Warga Singapura Tidak Sanggup Urus Anak Lebih dari Satu
Kasus pilot Batik Air menggambarkan sulitnya membesarkan anak sembari tetap bekerja. Banyak orang Singapura setuju itu.
Oleh
HELENA FRANSISCA NABABAN
·3 menit baca
Kasus pilot Batik Air yang tertidur saat bertugas menggambarkan sulitnya membesarkan anak sembari tetap bekerja. Karena itu, sebagian orang Singapura tidak mau punya anak banyak-banyak. Padahal, bersama Korea Selatan, Singapura menduduki peringkat teratas negara dengan tingkat kelahiran terendah.
Riset yang melibatkan antara lain Jean Yeung ini menemukan, rata-rata orang Singapura hanya mau punya satu anak. Padahal, untuk mempertahankan populasi, setiap keluarga sebaiknya punya lebih dari satu anak.
Jean, periset pada Institut Ilmu Pengetahuan Klinis dan pengajar pada National University Singapore (NUS), bersama timnya memeriksa responden di delapan negara. Riset Jean dan rekannya dikutip The Straits Times pada Sabtu (9/3/2024).
Lokasi riset didasarkan pada angka kelahiran rendah. Dari 22.000 total responden, 3.500 berada di Singapura. Responden lain berada di Jepang, China, hingga Norwegia.

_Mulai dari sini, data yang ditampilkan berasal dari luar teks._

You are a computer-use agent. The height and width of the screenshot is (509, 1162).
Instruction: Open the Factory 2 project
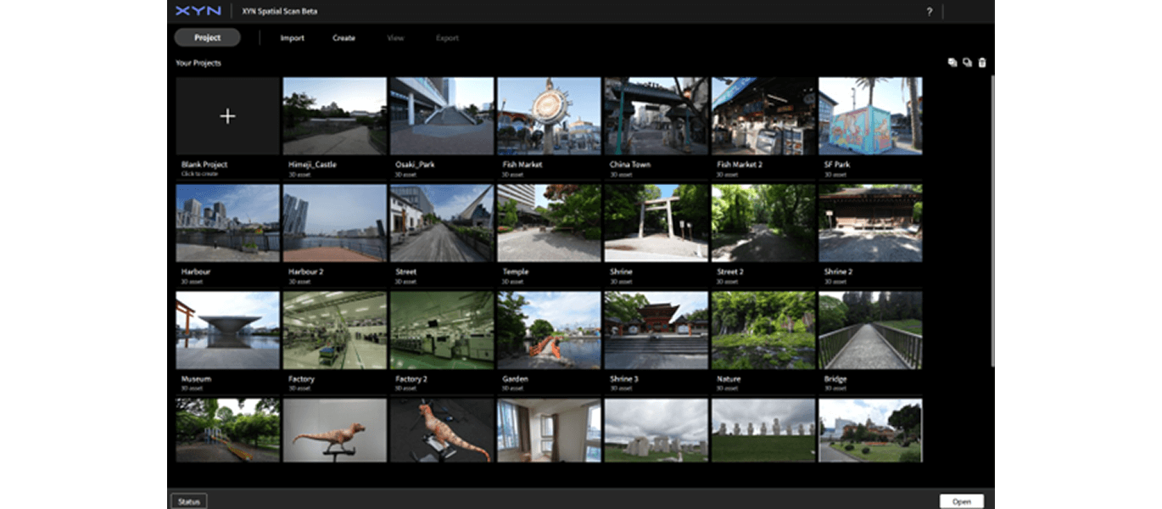[x=441, y=329]
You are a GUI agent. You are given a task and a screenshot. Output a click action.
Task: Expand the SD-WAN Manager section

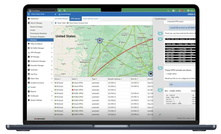pos(40,48)
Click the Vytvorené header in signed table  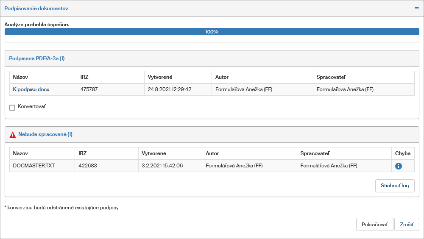tap(159, 77)
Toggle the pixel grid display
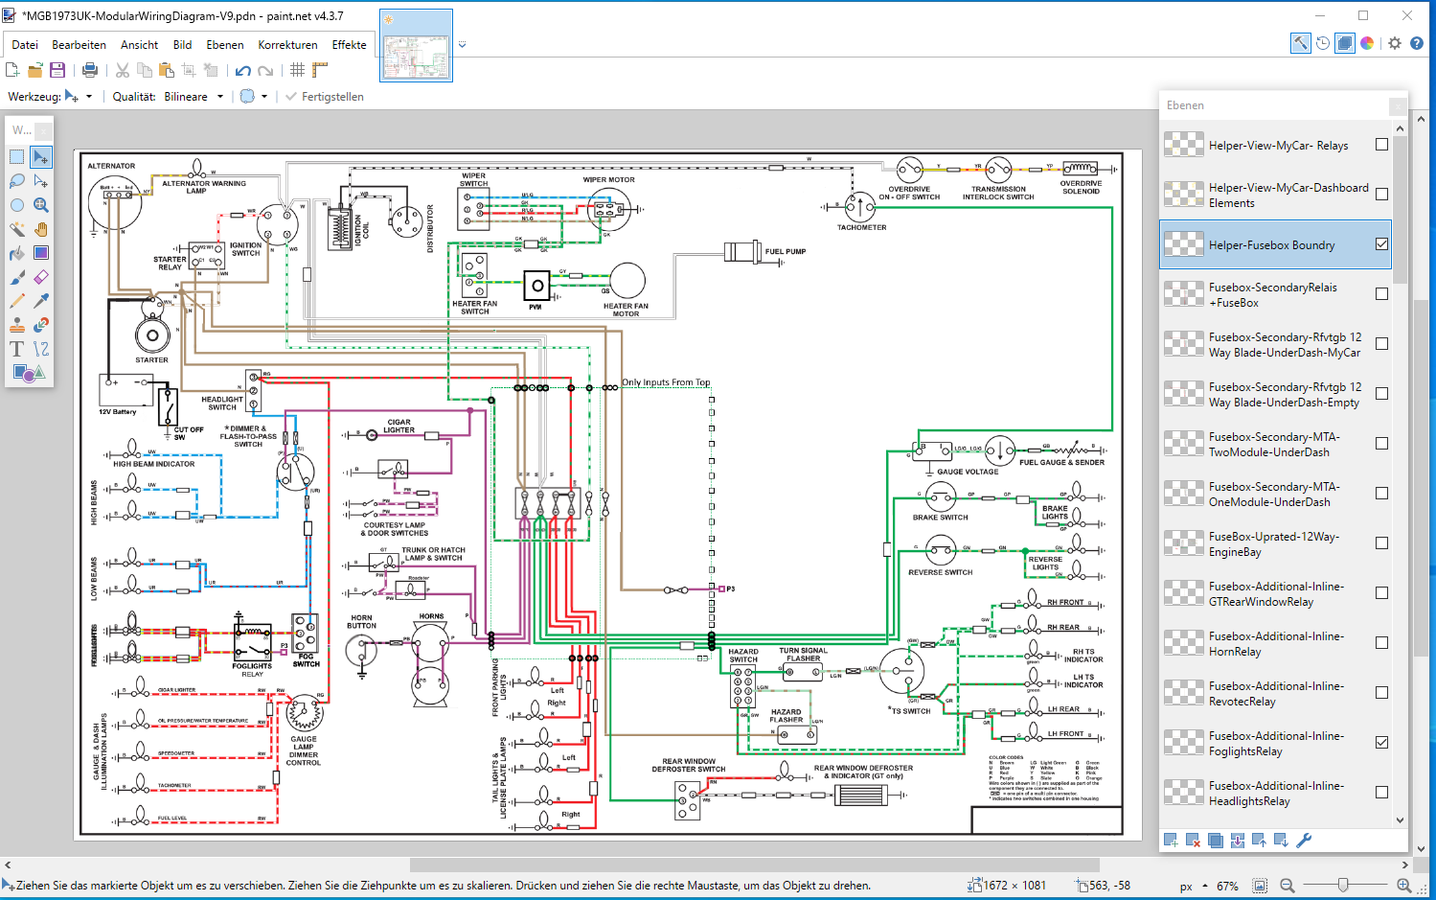This screenshot has height=900, width=1436. pyautogui.click(x=297, y=70)
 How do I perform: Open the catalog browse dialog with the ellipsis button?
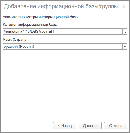click(x=125, y=32)
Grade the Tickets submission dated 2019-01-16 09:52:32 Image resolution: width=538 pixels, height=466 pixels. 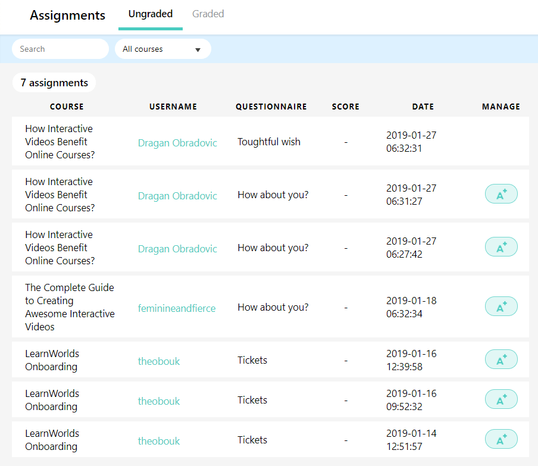point(501,399)
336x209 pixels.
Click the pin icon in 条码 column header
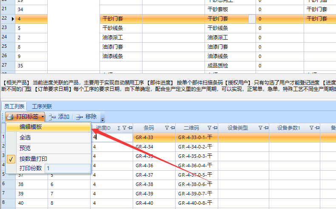point(172,128)
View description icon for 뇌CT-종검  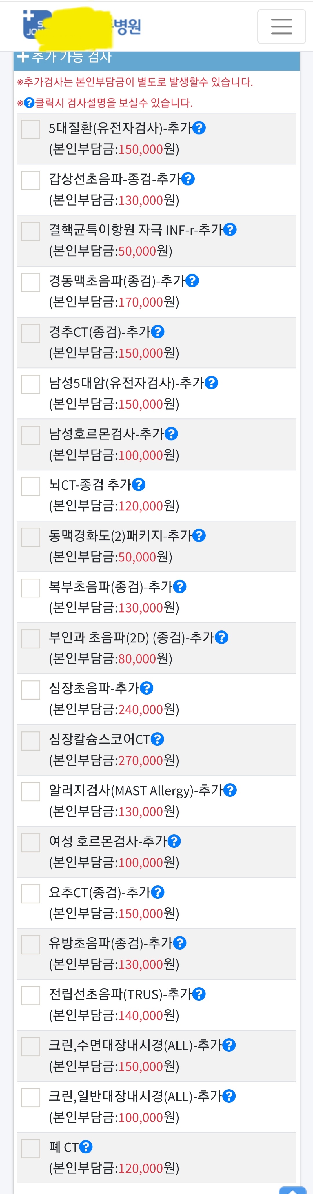point(139,484)
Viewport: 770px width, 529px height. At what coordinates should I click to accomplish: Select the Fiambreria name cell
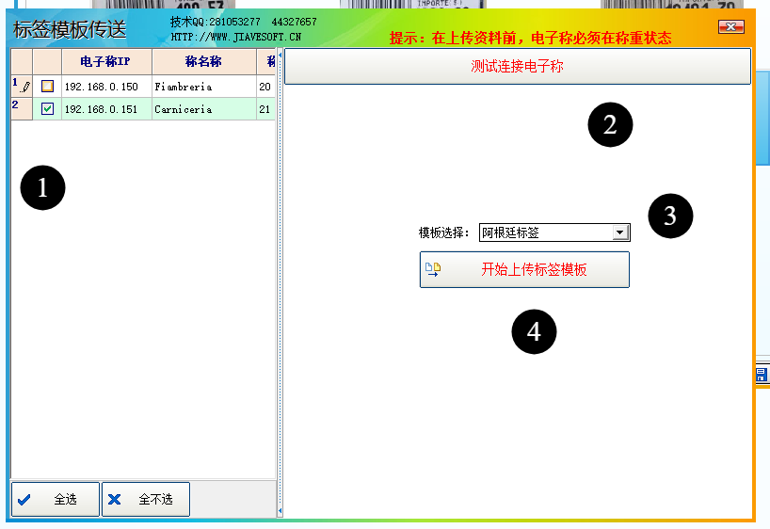coord(204,87)
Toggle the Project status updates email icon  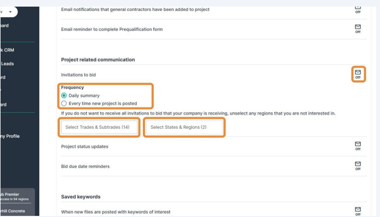pyautogui.click(x=358, y=146)
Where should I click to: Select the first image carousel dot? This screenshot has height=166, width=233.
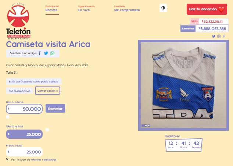pyautogui.click(x=143, y=126)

Ketika memikirkan jumlah anak yang mereka inginkan, studi itu meminta responden untuk mempertimbangkan faktor-faktor di 10 bidang. Di antaranya pendapatan keluarga, keseimbangan kehidupan kerja, komunikasi dengan anggota keluarga, dan ekspektasi terhadap pencapaian pendidikan anak-anak mereka.
Jean mengatakan, metodologi ini menghasilkan jawaban yang lebih realistis dari para responden mengenai ukuran keluarga ideal mereka. Responden mempertimbangkan banyak hal ketika memutuskan jumlah anak yang mereka inginkan. Responden juga menimbang aspek lain dari kehidupan keluarga yang mereka nilai.
Rata-rata responden memilih punya satu anak saja. Mereka tidak memilih keluarga tanpa anak atau banyak anak.
Menurut Jean, kuesioner tidak bertanya alasan hanya punya satu anak. Walakin, ia menduga pilihan itu didasarkan pada kesulitan membagi waktu antara bekerja dan mengurus anak.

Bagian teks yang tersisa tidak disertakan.